Une première opération est lancée le 26 Novembre 1994 pour faire tomber Doudaiev
et le remplacer par son opposant local Oumar Avthoukhanov. Mal préparée et
probablement ébruitée elle est un échec lamentable.La vraie guerre commence
le 11 Décembre 1994. Les combats sont très violents et Groznyï tombe fin Janvier
95. L´armée russe mal organisée,sans appui aérien ce qui rend les colonnes
de chars très vulnérables, formée de conscrits très jeunes (18 ans), obéissant
plus ou moins bien au commandement central (on cite des cas où les officiers
russes acceptaient des pots de vin pour relâcher des combattants tchétchènes).
Les groupes tchétchènes (armée et milices diverses) se réfugient dans la montagne
et un calme relatif revient.
En Juin 95, le chef de guerre Chamil Bassaiev pénètre profondément en territoire
russe, s´empare de la mairie et de l´hôpital de Boudionnovsk et prend en otages
1500 personnes. Encerclé par les troupes russes, il fait exécuter des otages
et exige de repartir libre avec ses hommes et d´autres otages. Le premier
ministre russe, à l´époque Viktor Tchernomyrdine, cède et un cessez-le-feu
s´installe dans les faits. Mais les élections présidentielles russes, fixées
en Juin 96, approchent et Eltsine doit montrer à nouveau sa détermination.
Il lui faut marquer un point. Ce sera fait en Mai 96. Un missile téléguidé
tue Doudaiev, repéré par son téléphone portable. Eltsine arrive de justesse
en tête au premier tour (35% des voix contre 32 % à son adversaire communiste).

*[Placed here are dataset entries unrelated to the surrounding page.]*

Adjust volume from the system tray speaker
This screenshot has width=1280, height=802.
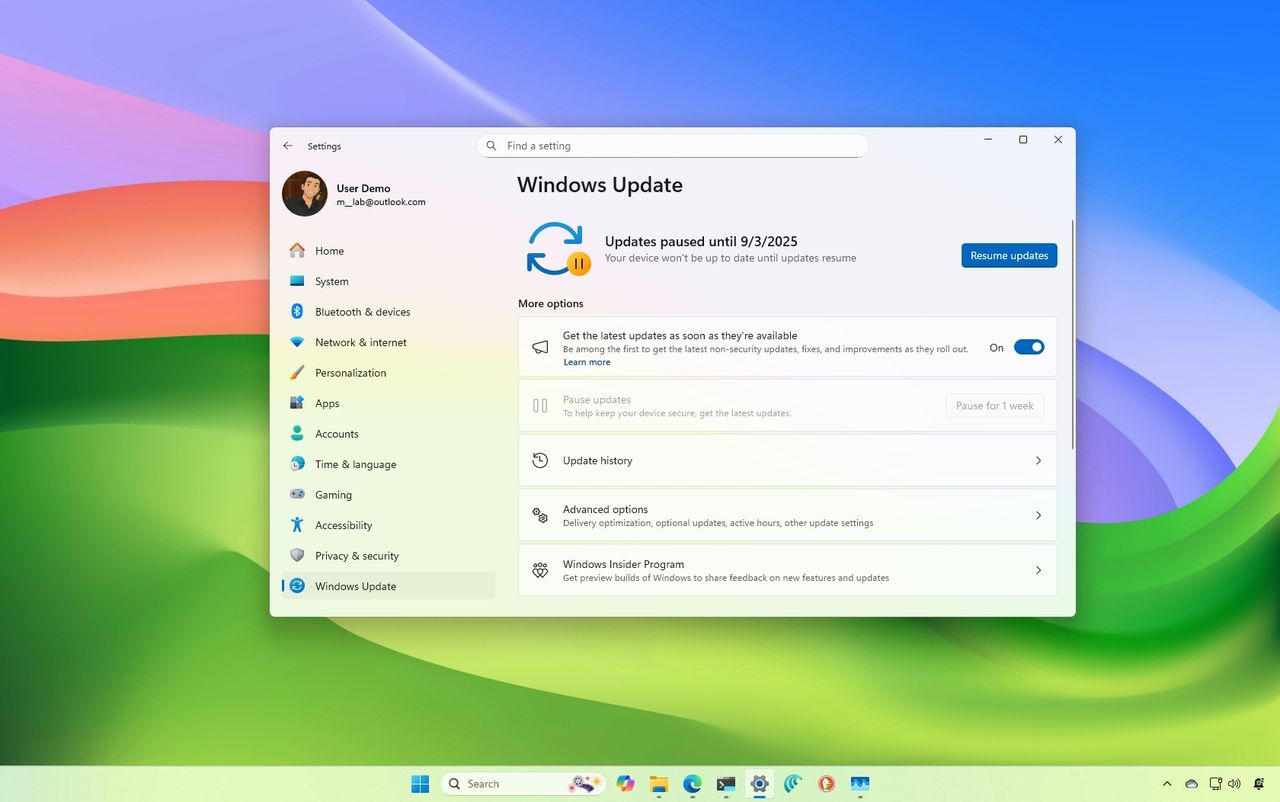coord(1232,784)

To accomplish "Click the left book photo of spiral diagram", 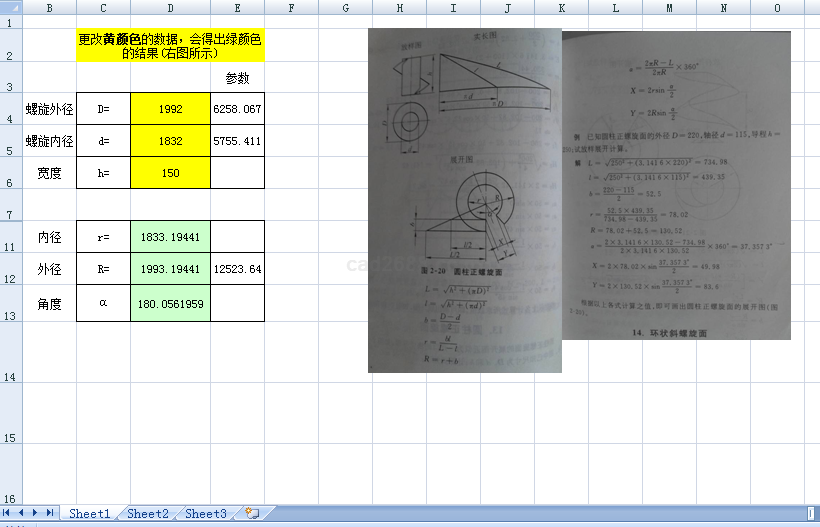I will tap(464, 200).

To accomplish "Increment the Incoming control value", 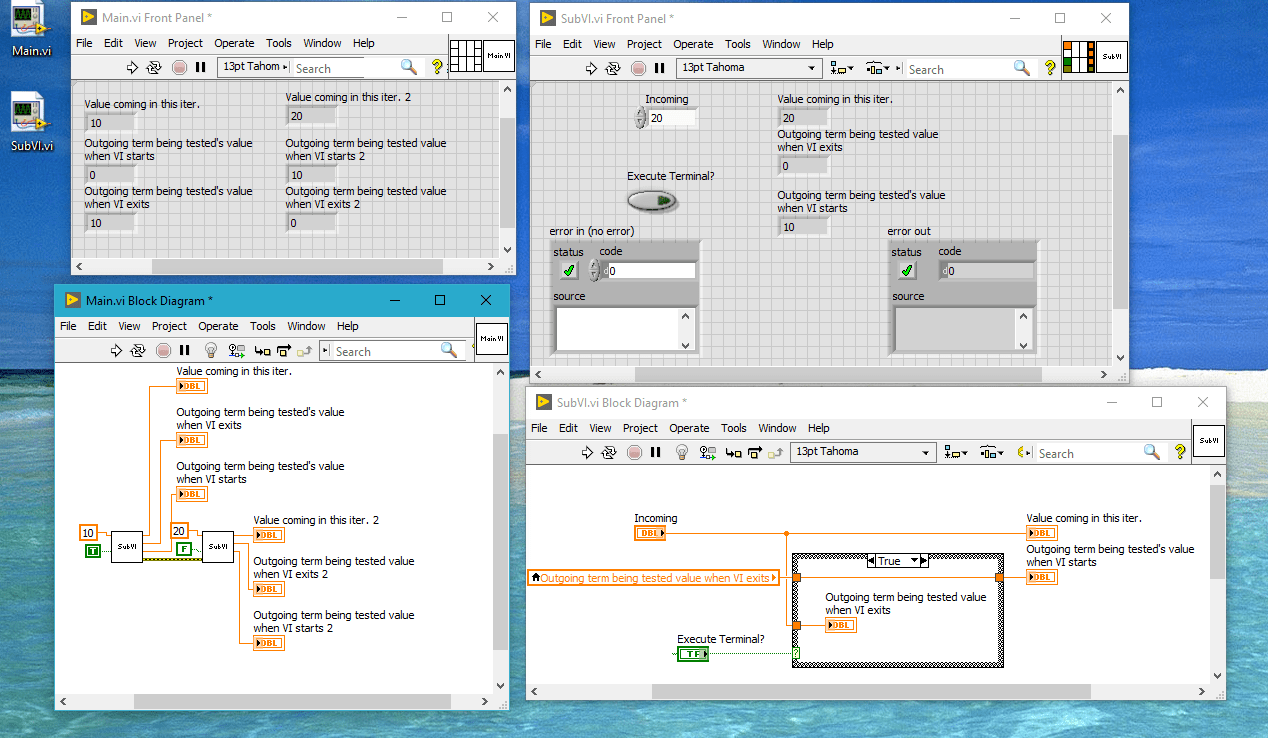I will (640, 112).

Cette élection a vu l´entrée en scène du général Lebed qui apparaît comme
un nationaliste dur soucieux de rétablir l´autorité de l´armée. Sa candidature,
soutenue en coulisses par les Oligarques qui entourent Eltsine et en particulier
Boris Berezovski, qui, après l´automobile, s´est emparé des télévisions privées
et détient de ce fait un grand pouvoir médiatique, permet de diviser l´opposition
et va empêcher la victoire des communistes. Lebed se voit récompensé par sa
nomination comme secrétaire du Conseil de Sécurité et conseiller personnel
d´Eltsine.
Cette nomination donne le signal de la reprise des combats .En août 96, Bassaiev
reprend Groznyi et inflige de lourdes pertes à l´armée russe.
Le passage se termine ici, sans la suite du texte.